Apparently the US Congress declared the last week of September “Hereditary Cancer Awareness Week”, with that Wednesday being “Previvor Day”. So, I figured what better time to check in than today. It has been a while! I am six weeks out from my second surgery where my doctor irrigated the area for infection and replaced the implant with a new one and so far all seems to be going well. At the four week checkup, I got the all clear from my doctor to start exercising again (yay!) and he said I can finally breathe a sigh of relief because if I have gotten this far, chances are I am in the clear as far as reoccurrence of infection.
I started back at the gym last week and can I just say, I have never been more sore in my life. By Thursday, I couldn’t even walk… and it felt great. I am starting out slow and light obviously and my coaches don’t let my ego get me in trouble, telling me to back off if I need to (damn that competitive nature). So far I am able to put a barbell over head and can even run, jump rope and row. Getting pushups and pull-ups back will take some time, but overall I am happy with the progress I’ve made in a week. I have also started physical therapy at Performance and Wellness Chiropractic. They work on my back and have done wonders getting mobility back in my chest. I look like I have been attacked by a giant squid because of the cupping, but I already feel better.

_ _ _ _

> Things to do:
A - Rewrite the post between "I started back" and "already feel better.", inclusive, swapping "barbell" for "kettlebell".
B - According to the post, which physical activities can the writer already do since returning to the gym?

> Input data:
_ _ _ _

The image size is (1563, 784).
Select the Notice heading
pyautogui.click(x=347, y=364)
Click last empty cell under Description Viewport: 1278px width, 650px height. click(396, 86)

_ _ _ _

> Answers to this exercise:
A -
I started back at the gym last week and can I just say, I have never been more sore in my life. By Thursday, I couldn’t even walk… and it felt great. I am starting out slow and light obviously and my coaches don’t let my ego get me in trouble, telling me to back off if I need to (damn that competitive nature). So far I am able to put a kettlebell over head and can even run, jump rope and row. Getting pushups and pull-ups back will take some time, but overall I am happy with the progress I’ve made in a week. I have also started physical therapy at Performance and Wellness Chiropractic. They work on my back and have done wonders getting mobility back in my chest. I look like I have been attacked by a giant squid because of the cupping, but I already feel better.

B -
- Put a barbell overhead
- Run
- Jump rope
- Row